Investing overseas can mean exposing yourself to dangerous currency risk.
Until recently, I never much worried about currency exposure when choosing where in the world to invest.
The pound was steady, and had been strong for some time, and I assumed that any dips or swings in its value would even out over time. But then it shed 30% of its value in the credit crunch, and I began to find the question of currency rather more interesting.
And even though sterling is clawing back some of its lost value, particularly against the US dollar, I still do because recent volatile currency fluctuations have opened up a new world of investor worry.
I'm clearly not alone in being concerned. Sarasin Partners believes the threat is sufficient to launch two new global equity funds, to shelter sterling-based investors from wider movements in exchange rates.
Keep abreast of currency affairs
Currency exposure cuts both ways. If you invest in a US company and sterling rises against the dollar, the value of your income or capital growth will shrink once you convert it into pounds. But if the pound weakens, the value of your dollar earnings will increase, giving you more bang for your buck.

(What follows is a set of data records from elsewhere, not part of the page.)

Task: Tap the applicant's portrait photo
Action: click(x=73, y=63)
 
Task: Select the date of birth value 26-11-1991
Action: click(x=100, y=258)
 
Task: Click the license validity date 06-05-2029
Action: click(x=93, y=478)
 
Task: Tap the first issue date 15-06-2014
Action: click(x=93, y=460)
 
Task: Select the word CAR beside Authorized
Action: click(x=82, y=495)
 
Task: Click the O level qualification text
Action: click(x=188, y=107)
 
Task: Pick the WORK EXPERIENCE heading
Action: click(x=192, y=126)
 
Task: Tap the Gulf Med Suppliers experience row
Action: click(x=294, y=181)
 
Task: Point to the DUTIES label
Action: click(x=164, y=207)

The crumbling pound has hit the value of any investments you hold in dollars, euros and other currencies, although that is now reversing slightly. But it is important to remember that the moment you exposure yourself to foreign currency you are taking a bigger risk than investing in the UK. And potentially more costly, because your bank may charge a fee to convert any dividends you repatriate into your UK account.
Play the game
Some investors try to turn currency exposure to their advantage, by investing in a weaker currency, hoping to benefit when it bounces back.
If you think the dollar has been oversold, you might be tempted into a stock or fund invested in the US. Or if you fear the economic problems afflicting Ireland, Spain, Italy, Greece and Portugal could scupper the euro, you might want to sell some of your European investments to limit the danger.

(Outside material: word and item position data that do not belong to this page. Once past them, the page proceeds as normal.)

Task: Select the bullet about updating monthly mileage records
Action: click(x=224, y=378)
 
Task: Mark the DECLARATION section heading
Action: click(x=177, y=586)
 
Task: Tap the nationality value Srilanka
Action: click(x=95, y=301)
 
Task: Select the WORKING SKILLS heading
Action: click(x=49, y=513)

But this is also a dangerous game. Second-guessing exchange rates is as impossible as timing stock markets.
Currency movements in recent months have been rapid and unpredictable. Until recently, British shoppers flooded into the US to celebrate the fact that every £1 they spent bought them $2 worth of goodies. By January, it bought just $1.36, and shopping trips across the pond lost their lustre.
How much!
Investors have far more at stake than the price of a pair of jeans. Once you start dealing in larger sums, even small shifts in the exchange rate can have a big impact on your returns.
Say you invested £20,000 invested in a US share or fund when £1 was worth $1.40. A subsequent rise to $1.60 would have shrunk your holdings by £2,500 without any stock movement at all. Yet many investors never take this massive risk into account.
Arm yourself
A few weeks ago, I bought shares in ARM Holdings (LSE: ARM), the semiconductor intellectual property supplier. Based in Cambridge, it earns 90% of its revenues in dollars.
I took an immediate and unexpected 12% hit, and I suspect the slide in the greenback was partly behind that. Now this is designed as a long-term hold, so I can get over that, but it was still a disappointment and one I hadn't prepared myself for.
Currency risk is a key element to consider when planning your portfolio, so make sure you know what you are exposing yourself to.